Within the data below, tally the lines that contain "filter" and state only the total.
== Exercise inputs
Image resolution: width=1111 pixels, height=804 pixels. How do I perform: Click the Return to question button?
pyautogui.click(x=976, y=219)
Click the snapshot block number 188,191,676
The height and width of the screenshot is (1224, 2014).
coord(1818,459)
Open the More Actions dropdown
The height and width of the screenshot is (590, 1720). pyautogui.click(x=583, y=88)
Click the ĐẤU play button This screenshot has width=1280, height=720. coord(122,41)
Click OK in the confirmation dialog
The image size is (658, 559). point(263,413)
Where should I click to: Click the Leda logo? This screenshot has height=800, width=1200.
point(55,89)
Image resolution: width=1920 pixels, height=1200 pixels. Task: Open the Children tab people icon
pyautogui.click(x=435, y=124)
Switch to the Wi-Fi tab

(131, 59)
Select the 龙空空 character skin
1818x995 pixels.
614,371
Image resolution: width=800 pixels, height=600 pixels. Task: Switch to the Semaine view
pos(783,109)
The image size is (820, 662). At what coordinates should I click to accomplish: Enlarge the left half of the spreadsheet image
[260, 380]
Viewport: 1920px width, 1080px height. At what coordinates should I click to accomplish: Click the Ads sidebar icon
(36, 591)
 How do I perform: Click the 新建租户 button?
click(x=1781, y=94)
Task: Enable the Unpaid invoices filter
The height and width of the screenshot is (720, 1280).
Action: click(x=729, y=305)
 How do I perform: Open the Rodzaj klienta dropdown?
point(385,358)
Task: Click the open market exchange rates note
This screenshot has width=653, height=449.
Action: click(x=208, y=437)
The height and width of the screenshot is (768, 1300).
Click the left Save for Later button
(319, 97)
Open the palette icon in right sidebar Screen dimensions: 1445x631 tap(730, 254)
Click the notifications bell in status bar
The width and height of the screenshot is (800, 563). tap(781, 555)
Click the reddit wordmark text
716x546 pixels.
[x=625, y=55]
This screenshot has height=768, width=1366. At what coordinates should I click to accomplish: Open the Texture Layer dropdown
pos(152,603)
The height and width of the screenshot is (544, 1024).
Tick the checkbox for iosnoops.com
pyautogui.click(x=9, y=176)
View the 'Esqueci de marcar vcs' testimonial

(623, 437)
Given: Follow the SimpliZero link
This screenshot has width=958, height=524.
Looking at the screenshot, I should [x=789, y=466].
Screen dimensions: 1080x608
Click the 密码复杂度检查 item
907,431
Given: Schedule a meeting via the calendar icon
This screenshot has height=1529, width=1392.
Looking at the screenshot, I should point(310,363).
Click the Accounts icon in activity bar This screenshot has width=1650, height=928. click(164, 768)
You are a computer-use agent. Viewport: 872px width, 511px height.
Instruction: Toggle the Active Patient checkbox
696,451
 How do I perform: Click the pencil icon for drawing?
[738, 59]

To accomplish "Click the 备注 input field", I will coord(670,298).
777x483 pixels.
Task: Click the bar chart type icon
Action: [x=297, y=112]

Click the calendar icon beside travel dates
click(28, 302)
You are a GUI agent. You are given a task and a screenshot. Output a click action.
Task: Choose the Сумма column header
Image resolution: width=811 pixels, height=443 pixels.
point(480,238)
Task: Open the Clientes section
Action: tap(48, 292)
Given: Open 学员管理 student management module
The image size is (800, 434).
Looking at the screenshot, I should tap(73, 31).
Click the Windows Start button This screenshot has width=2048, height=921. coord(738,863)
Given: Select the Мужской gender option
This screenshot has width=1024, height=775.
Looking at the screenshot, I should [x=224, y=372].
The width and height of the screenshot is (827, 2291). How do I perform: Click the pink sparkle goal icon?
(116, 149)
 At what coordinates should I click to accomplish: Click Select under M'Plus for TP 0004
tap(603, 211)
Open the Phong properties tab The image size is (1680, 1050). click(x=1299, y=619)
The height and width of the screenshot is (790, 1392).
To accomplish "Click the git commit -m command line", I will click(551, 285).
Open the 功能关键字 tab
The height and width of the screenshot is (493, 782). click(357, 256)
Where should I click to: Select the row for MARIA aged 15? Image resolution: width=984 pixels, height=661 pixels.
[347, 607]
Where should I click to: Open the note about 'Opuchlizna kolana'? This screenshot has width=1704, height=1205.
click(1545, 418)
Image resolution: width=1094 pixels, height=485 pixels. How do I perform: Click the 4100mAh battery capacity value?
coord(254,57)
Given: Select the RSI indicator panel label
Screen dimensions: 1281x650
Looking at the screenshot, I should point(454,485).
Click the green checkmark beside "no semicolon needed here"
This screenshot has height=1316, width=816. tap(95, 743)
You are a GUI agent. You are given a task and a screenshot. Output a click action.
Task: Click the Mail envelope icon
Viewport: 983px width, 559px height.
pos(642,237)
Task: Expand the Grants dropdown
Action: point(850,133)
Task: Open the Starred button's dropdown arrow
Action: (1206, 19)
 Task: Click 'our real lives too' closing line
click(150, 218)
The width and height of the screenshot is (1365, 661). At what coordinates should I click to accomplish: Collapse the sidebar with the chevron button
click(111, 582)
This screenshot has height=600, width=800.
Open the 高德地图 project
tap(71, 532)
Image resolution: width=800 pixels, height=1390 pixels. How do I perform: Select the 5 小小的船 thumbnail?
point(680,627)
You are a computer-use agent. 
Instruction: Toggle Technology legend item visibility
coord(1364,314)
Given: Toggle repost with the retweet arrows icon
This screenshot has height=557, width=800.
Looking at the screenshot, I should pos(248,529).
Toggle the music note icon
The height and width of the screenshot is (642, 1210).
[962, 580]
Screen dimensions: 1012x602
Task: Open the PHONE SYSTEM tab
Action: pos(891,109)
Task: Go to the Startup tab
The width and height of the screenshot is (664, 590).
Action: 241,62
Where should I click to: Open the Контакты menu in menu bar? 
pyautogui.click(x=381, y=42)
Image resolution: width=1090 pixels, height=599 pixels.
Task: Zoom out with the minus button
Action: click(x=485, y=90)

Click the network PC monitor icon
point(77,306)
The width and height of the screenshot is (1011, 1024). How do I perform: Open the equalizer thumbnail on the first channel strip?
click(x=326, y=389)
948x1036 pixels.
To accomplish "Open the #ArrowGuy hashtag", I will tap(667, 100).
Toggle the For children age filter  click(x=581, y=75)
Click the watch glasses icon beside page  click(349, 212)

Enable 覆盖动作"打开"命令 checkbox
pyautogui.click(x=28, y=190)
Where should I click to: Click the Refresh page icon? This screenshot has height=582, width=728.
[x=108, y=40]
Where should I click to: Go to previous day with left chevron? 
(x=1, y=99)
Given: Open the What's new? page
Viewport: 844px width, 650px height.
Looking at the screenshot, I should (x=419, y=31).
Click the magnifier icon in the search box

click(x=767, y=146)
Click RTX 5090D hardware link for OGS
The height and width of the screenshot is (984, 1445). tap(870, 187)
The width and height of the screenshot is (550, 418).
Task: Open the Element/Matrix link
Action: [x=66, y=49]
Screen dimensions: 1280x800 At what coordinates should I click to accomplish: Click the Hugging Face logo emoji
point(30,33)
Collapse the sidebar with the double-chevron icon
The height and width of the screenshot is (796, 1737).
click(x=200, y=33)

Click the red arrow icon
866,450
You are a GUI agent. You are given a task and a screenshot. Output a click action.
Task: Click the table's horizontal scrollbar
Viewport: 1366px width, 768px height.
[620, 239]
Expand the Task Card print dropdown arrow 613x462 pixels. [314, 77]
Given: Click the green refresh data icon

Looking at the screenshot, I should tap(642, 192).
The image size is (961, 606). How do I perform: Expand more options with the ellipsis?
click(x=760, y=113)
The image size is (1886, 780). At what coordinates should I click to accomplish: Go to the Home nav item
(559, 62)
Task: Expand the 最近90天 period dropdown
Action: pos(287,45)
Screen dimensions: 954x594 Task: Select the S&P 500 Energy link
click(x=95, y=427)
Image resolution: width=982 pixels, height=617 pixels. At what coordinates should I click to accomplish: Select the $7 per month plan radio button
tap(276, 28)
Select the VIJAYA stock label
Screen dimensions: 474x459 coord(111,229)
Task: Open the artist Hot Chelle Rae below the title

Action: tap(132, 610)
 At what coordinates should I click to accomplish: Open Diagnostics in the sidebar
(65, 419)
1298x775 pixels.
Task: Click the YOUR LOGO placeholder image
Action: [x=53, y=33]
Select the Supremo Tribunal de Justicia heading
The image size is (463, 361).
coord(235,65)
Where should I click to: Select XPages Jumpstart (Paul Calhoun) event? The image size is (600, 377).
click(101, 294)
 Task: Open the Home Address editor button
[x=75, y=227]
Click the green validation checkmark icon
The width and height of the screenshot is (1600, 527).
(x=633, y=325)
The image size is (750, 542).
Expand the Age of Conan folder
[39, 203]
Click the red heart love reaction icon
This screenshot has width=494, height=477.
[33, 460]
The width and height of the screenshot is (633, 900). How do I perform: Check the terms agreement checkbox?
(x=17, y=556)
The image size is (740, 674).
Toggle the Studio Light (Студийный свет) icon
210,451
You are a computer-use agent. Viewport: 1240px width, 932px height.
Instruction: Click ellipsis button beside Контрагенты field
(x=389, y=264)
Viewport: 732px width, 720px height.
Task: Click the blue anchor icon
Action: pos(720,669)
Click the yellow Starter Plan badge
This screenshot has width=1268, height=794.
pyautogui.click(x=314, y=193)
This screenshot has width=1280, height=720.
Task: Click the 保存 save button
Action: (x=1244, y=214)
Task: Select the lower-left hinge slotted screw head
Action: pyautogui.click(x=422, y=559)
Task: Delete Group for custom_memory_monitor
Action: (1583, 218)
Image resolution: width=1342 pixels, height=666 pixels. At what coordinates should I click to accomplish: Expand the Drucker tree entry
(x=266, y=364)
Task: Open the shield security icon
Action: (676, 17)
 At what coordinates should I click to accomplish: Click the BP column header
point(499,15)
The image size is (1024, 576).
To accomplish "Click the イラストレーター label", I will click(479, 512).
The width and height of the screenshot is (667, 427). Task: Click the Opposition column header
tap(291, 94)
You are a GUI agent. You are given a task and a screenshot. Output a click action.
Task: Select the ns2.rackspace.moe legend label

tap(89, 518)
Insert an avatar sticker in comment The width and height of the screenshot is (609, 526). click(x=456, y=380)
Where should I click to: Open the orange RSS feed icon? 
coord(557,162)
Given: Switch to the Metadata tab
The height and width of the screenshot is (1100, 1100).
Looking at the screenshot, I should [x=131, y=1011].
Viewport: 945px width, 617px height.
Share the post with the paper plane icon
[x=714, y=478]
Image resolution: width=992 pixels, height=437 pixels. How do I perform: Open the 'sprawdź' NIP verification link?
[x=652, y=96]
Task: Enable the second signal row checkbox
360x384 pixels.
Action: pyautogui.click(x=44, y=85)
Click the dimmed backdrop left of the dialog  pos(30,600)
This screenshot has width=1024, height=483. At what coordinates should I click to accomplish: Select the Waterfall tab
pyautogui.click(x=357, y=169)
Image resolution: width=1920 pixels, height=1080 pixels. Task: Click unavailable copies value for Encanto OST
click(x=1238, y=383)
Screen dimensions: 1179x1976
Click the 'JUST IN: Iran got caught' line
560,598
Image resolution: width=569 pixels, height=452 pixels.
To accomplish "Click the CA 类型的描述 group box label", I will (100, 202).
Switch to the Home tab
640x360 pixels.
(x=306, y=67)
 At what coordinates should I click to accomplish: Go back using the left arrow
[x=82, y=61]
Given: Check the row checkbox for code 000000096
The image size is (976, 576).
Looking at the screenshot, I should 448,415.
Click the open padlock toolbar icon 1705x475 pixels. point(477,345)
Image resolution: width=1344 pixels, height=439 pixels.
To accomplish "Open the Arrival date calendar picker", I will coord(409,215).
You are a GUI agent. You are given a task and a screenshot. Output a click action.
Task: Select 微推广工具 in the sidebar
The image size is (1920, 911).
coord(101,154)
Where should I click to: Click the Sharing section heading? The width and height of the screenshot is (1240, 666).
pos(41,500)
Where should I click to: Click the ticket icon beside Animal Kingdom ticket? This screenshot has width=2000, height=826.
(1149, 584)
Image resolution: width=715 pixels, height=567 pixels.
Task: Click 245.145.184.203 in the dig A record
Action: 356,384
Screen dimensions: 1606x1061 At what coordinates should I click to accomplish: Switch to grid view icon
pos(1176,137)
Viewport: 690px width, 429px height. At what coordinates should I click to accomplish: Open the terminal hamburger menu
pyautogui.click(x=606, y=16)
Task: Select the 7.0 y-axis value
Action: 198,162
====
- **Task response**
2